Substitution to Position Number 2 of 4(3H)-Quinazolinone to Create New Derivatives and to Test the Antibacterial or Antifungal Effects

Abstract

The campaign “No action today, no cure tomorrow” against antimicrobial resistance proposed by the World Health Organization (WHO) has not only propeled people to take action to prevent antimicrobial resistance, but has also encouraged researchers to develop new antimicrobial agents. 4(3H)-quinazolinone and its derivatives belong to a group of compounds with many potential applications; this study was conducted to find new derivatives of heterocyclic 4(3H)-quinazolinone with biological effects, contributing to research on antibacterial and antifungal compounds. Using the closed-loop method between anthranilic acid and acetic anhydride, followed by reaction with aniline derivatives, a substituted product of position 3 of 4(3H)-quinazolinone was obtained, along with bromizing to replace the hydrogen of the methyl group in position 2 with dibromo. Heterocyclic derivatives such as imidazole, triazole, and thiazole were replaced from this dibromo product to obtain 19 derivatives. The structures of these derivatives were checked by modern methods such as IR, 1H-NMR, and MS. The results indicated that all of the structures were as expected, so the process of creating new derivatives from 4(3H)-quinazolinone was achieved in this study. Fourteen of the derivatives, namely 3d, 3e, 3f, 3g, 3h, 3i, 3j, 3k, 3m, 3o, 3p, 3q, 3r, and 3s, had antibacterial or antifungal effects.

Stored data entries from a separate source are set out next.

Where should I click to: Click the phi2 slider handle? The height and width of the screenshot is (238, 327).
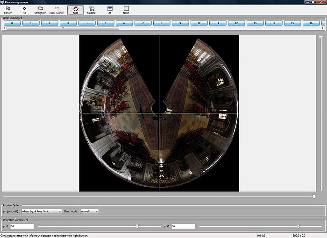tap(298, 226)
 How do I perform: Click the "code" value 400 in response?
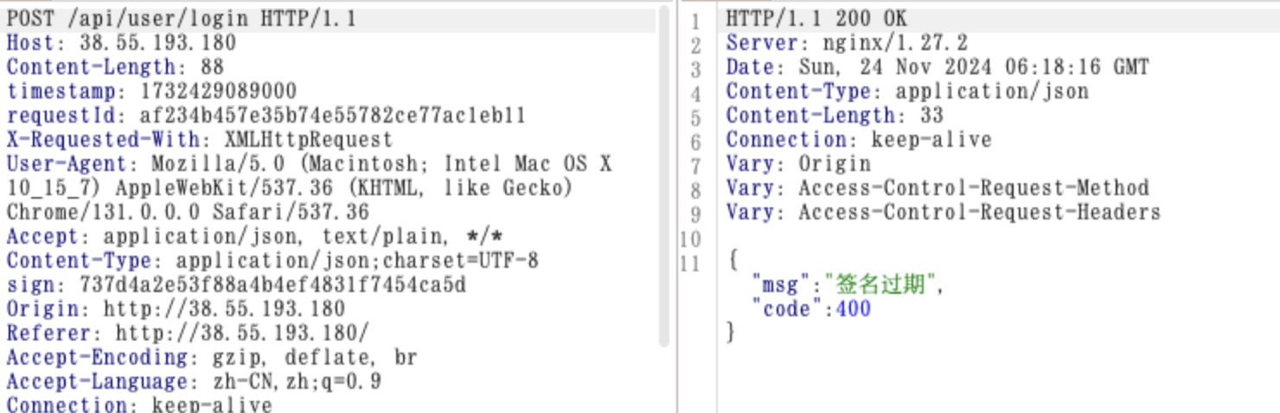tap(854, 308)
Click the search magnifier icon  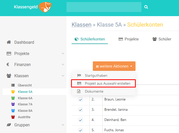coord(146,7)

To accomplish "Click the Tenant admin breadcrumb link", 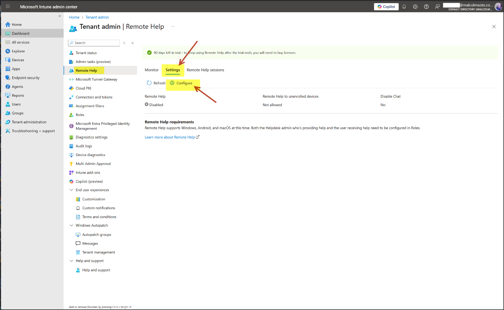I will click(97, 17).
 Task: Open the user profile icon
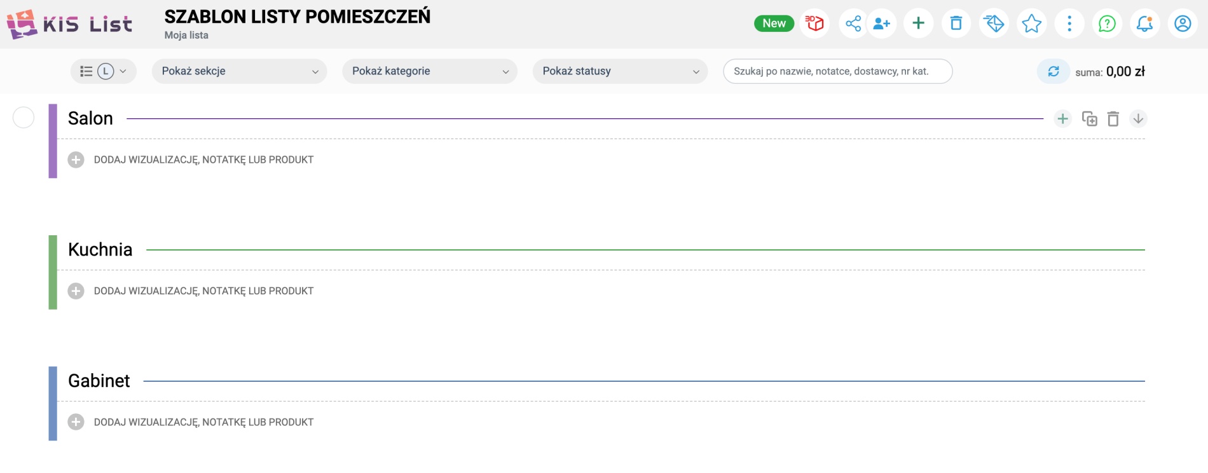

Among these, there were five potential derivatives: Antifungal activity was observed on A. niger by 3j and 3f (MIC: 32 μg/mL) and 3s (MIC: 64 μg/mL), and on C. albicans by 3f (MIC: 8 μg/mL); antibacterial activity was observed on S. aureus by 3p (MIC: 16 μg/mL) and 3f and 3r (MIC: 32 μg/mL), on MRSA by 3f and 3r (MIC: 32 μg/mL), and on E. coli by 3f (MIC: 32 μg/mL).